BEGIN The input

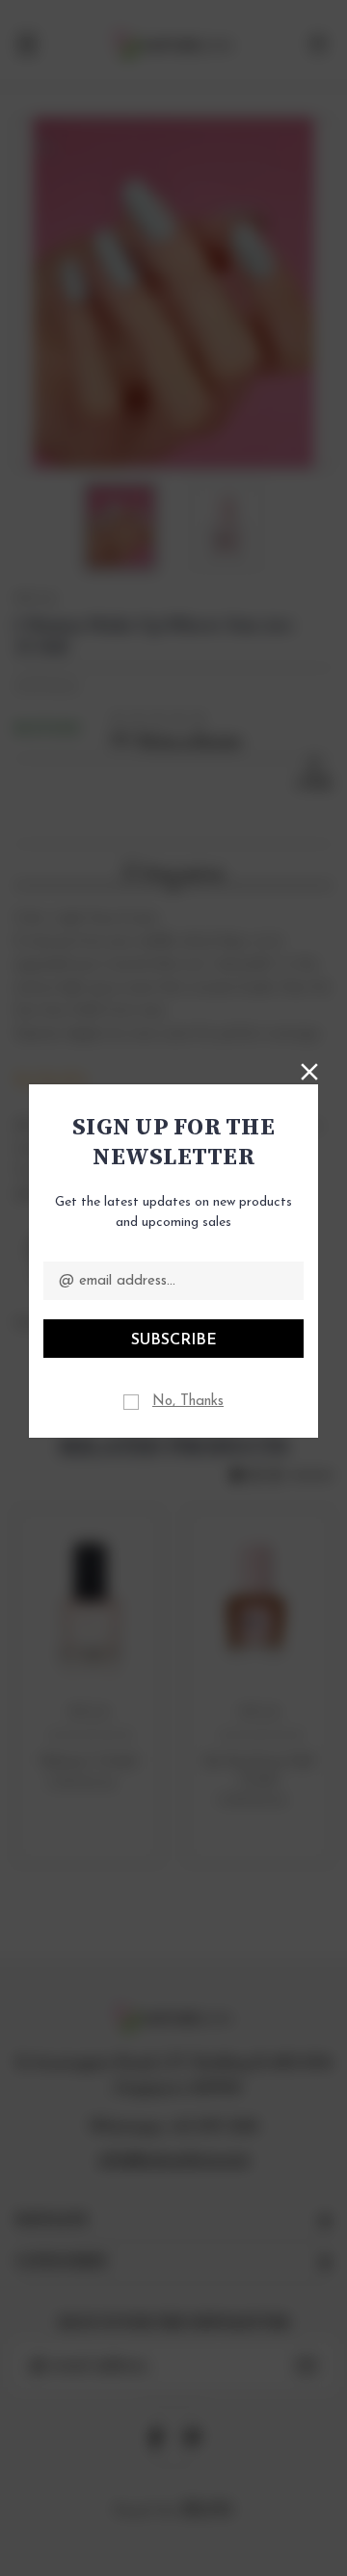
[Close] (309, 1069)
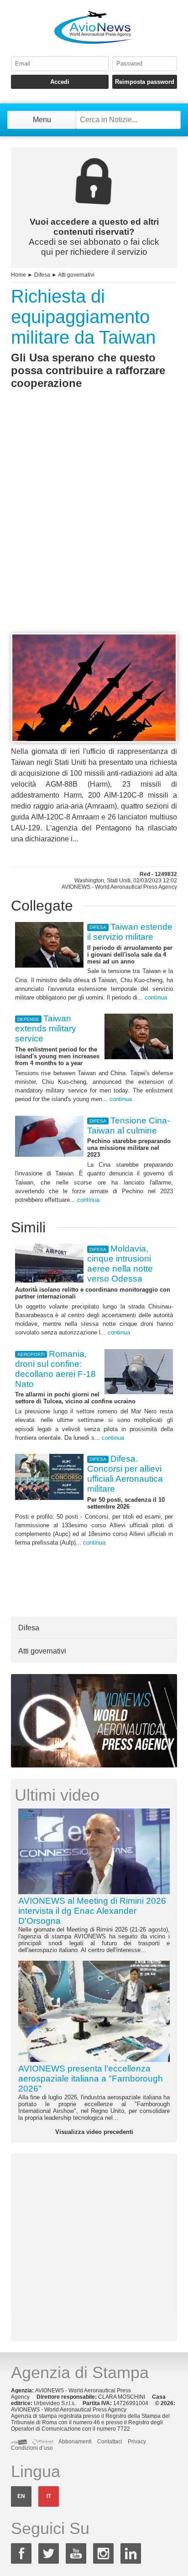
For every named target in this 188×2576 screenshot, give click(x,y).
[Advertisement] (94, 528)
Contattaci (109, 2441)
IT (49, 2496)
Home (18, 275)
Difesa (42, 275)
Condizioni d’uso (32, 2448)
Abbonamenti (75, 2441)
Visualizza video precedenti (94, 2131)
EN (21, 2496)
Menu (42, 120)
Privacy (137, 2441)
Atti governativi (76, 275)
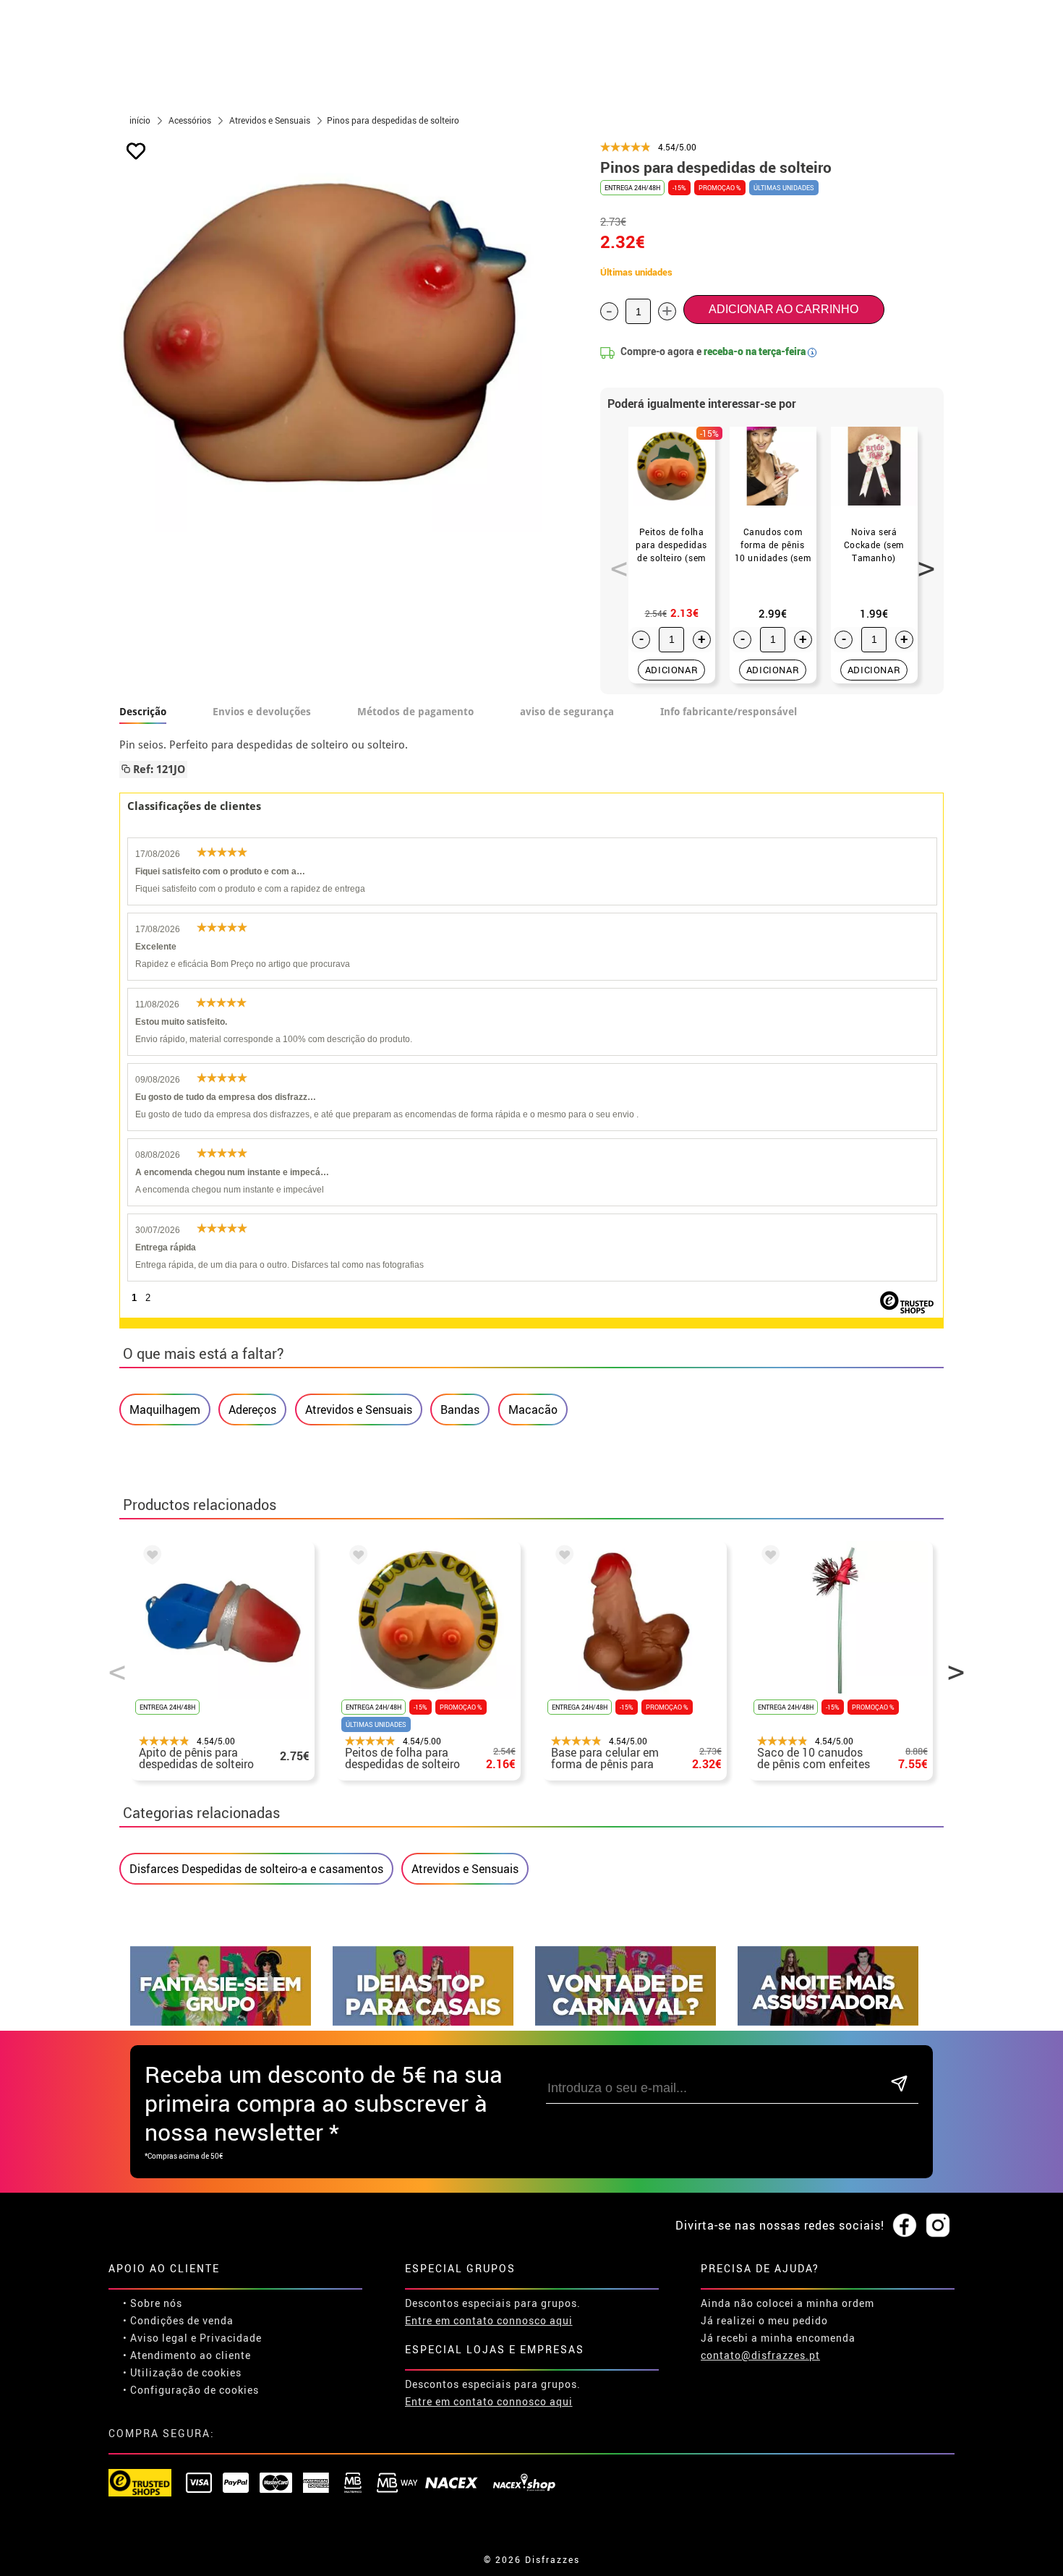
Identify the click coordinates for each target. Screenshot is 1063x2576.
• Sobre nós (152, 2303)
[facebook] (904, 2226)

END The input
BEGIN The input

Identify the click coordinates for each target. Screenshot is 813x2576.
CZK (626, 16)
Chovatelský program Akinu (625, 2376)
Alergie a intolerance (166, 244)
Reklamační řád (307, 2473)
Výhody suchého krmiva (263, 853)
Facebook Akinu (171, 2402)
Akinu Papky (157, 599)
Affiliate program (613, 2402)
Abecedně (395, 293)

END The input
BEGIN The input

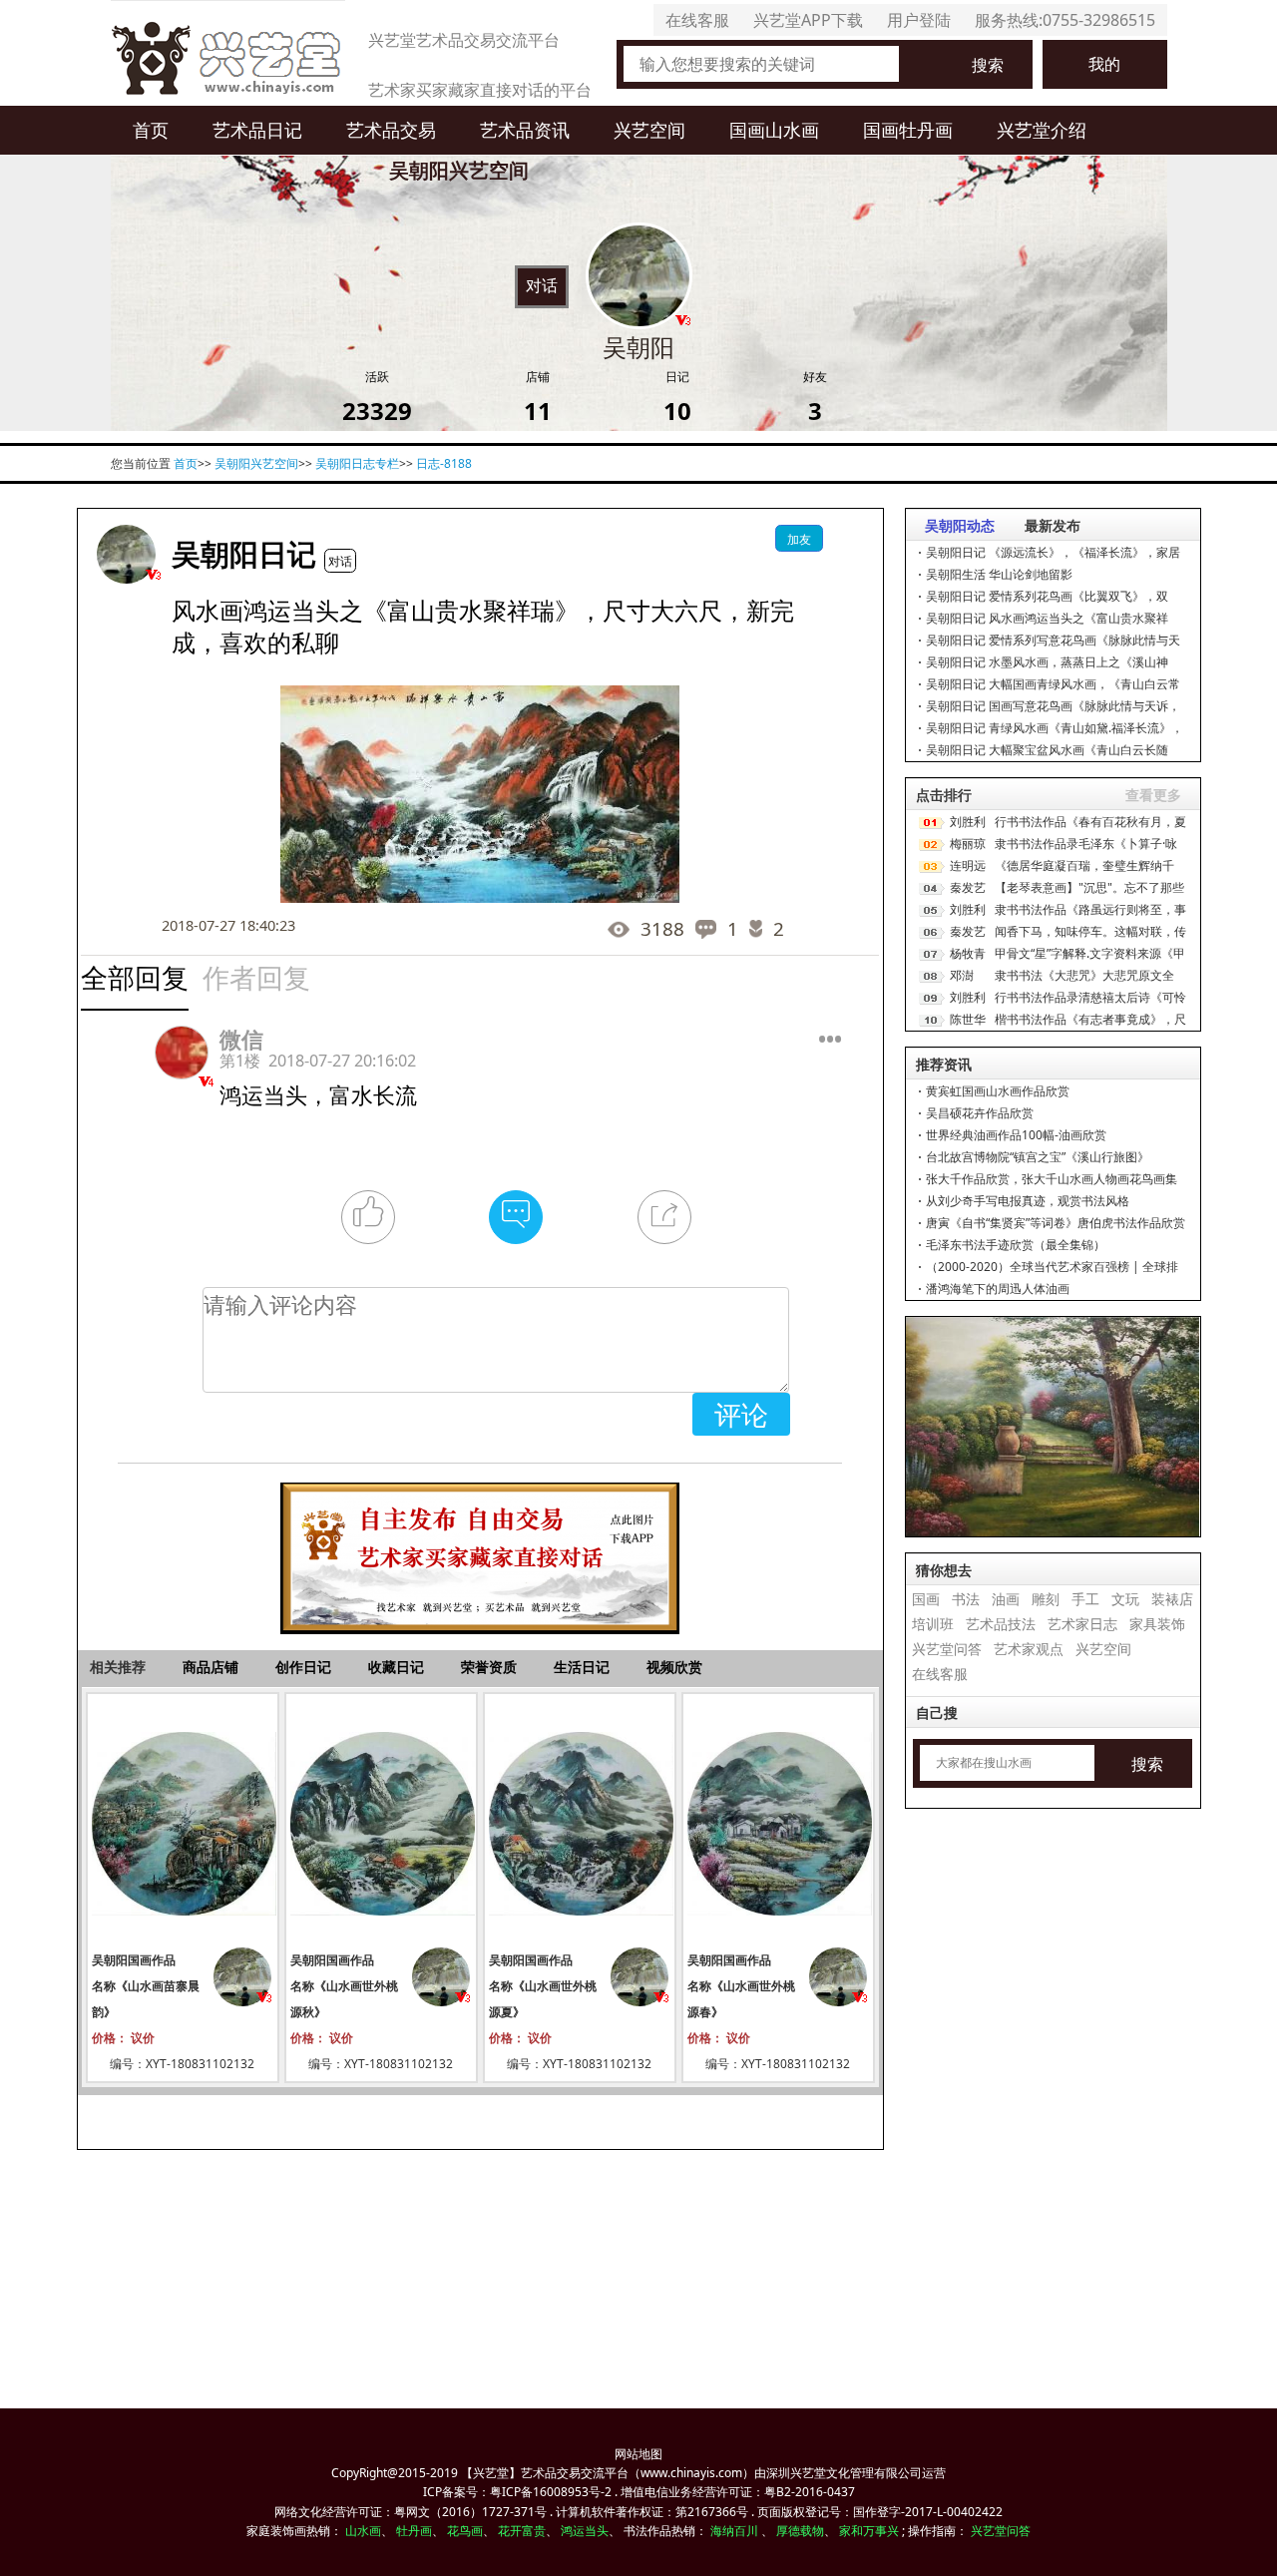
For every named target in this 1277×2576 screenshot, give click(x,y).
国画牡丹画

END The input

What to do
Write back the stretch of lines above that begins with the line holding "[Close] (309, 1069)" and ends with the line holding "[facebook] (904, 2226)", both included, exactly as written. Pictures stay out.

Answer section
[Close] (309, 1069)
For every named target in this 188×2576 screenshot, give click(x,y).
[Advertisement] (94, 528)
Contattaci (109, 2441)
IT (49, 2496)
Home (18, 275)
Difesa (42, 275)
Condizioni d’uso (32, 2448)
Abbonamenti (75, 2441)
Visualizza video precedenti (94, 2131)
EN (21, 2496)
Menu (42, 120)
Privacy (137, 2441)
Atti governativi (76, 275)
Identify the click coordinates for each target. Screenshot is 1063x2576.
• Sobre nós (152, 2303)
[facebook] (904, 2226)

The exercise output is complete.